And then there was Mollie Parnis, who with her husband Leon Livingston (nee Levinson) opened a business in 1933, at the height of the Depression. Though she could not cut, sew or draw, Mollie Parnis Livingston had what one observer called “an architect’s eye for proportion,” offering designs geared to flatter women over 30. Her influence lasted beyond World War II, and reached notoriety in 1955 when First Lady Mamie Eisenhower arrived at Washington reception wearing a Mollie Parnis Livingston blue and green taffeta shirtwaist only to discover another guest wearing the same dress.
For all the early fame of the pre-war designers, it was really the design aftermath of World War II that served as a seminal divide in fashion history.
In Paris, French culture suffered too. Some couturiers designed for wives of German officers and for black marketers who sold butter, eggs and cheese in the back door and left with opulent designs out the front.13 Others closed their houses. One was arrested for doing her entire collection in France’s tricolors. All of their work was shuttered from view. Where once American manufacturers had copied French design for the mass market, now they had to reinvent themselves, retooling for a coming post-war shift in power. “With the black out of Paris, our own designers will … dictate style,” the New York Sun predicted cheerfully, and prematurely.

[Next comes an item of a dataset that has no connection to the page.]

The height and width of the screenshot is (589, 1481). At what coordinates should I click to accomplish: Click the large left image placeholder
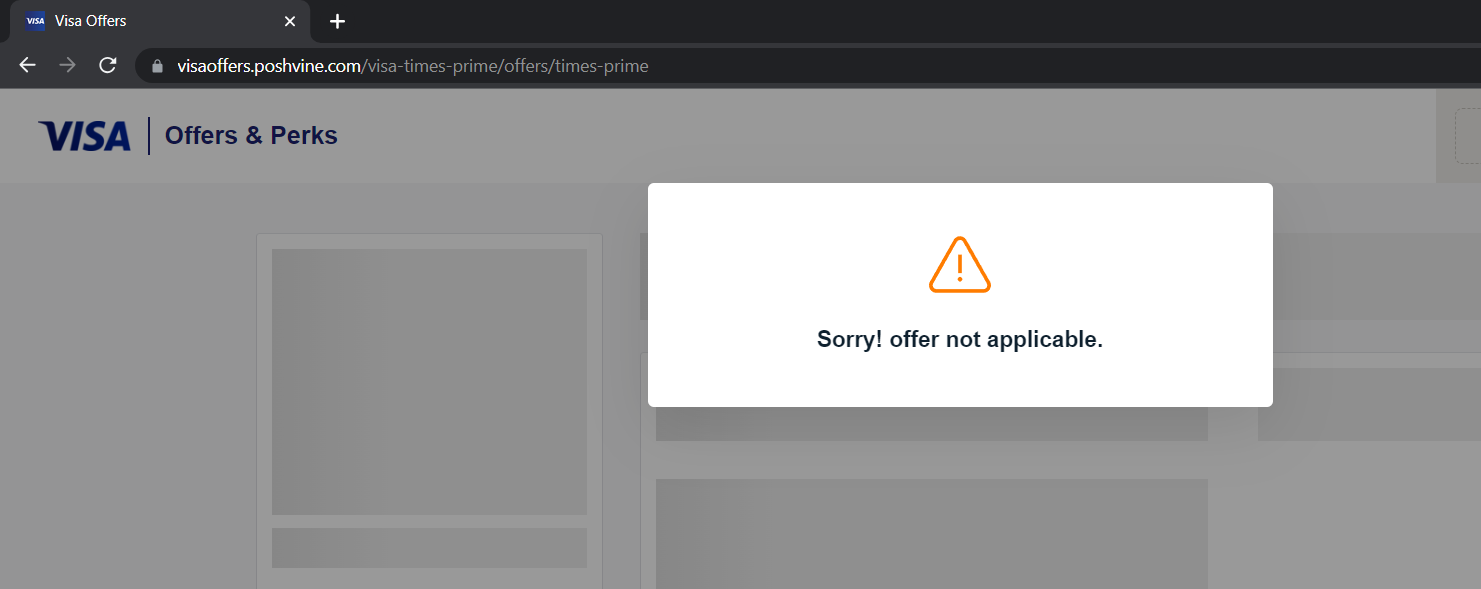tap(429, 382)
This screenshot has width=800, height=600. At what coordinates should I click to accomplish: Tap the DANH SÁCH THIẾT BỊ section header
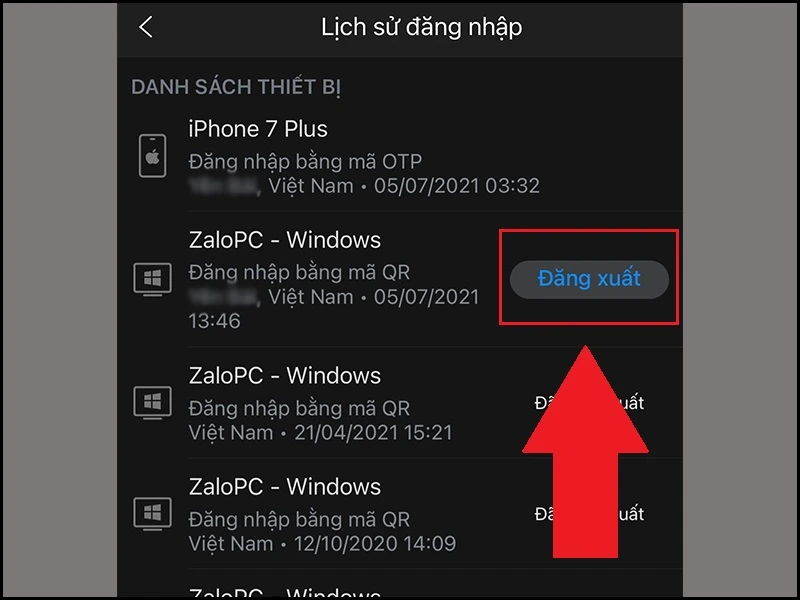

Against the odds, Paris came back, though not without struggle. Wartime rationing in the allied countries had been severe. Women in Britain were encouraged not to buy new clothes, to “make do and mend.” Stanley Marcus, scion of the Neiman-Marcus Department Store in Dallas, went to Washington to work for the War Production Board, freezing the silhouette so Americans would not buy new clothes, promulgating and publicizing a regulation (the infamous L-85) that limited the amount of fabric in those new clothes they did buy. So when fashion British and American fashion writers got their first look at French wartime designs, they revolted.
“While we are wearing rayon,” lamented Vogue Magazine, usually a loyal cheerleader for Paris, “the Frenchwoman is wearing yards of silk.”14 Truth was that most women in France during the war were freezing, wearing thread-bear clothes and culottes that allowed them to bicycle when they could no longer afford petrol for cars. But the allied fashion writers were outraged, and Paris blinked in their anger. Word spread Coco Chanel -- a fashion icon who invented the knit suit for day and the little black dress for evening, and the classic perfume Chanel No. 5 – had spent the war years living at the Ritz with a Nazi officer.15 With criticism mounting, trade association head Lucien Lelong explained that French excesses in material were meant to rob Berlin of funds needed for the war effort. Every yard spent in fashion, he said, hurt the Third Reich’s bottom line.
On the defensive, Paris designed its own rescue, creating a spectacular exhibit of hundreds of dolls, standing 27.5 inches high and dressed by the city’s top couturiers. The Theatre de la Mode dolls traveled the world to rave reviews, reminding audiences of the marvel of French artistry. Giving notice that Paris was back, Christian Dior sparked the first rage in post-war design with his New Look of cinched waists and voluminous skirts. Abetting the comeback was First Lady Jacqueline Kennedy, who with her stylish pillbox hats and boxy jackets helped reinvigorate an appetite for French fashion.
“Before the war, even into the 1950s, people made their own clothes or clothes for their kids,” said Christina Binkley, a style columnist who covers the fashion industry for the Wall Street Journal. But with the post-war boom in manufacturing, ready-to-wear transformed the landscape, and the hunt was on for an engine of design to drive sales. “You can get really, really rich if you can figure out trend,” she said.
And the trend, after the war, was casual, a relaxation of the old dress code, a celebration of the good life. “After the war, there was a real explosion of casual culture, (outfitting) all the baby boomers,” said Goldstein. Dior’s New Look “may have impacted what ladies wore to lunch,” he added, but “leisurewear, California clothes, kids clothes -- Paris couldn’t do that. They had to take that from America.”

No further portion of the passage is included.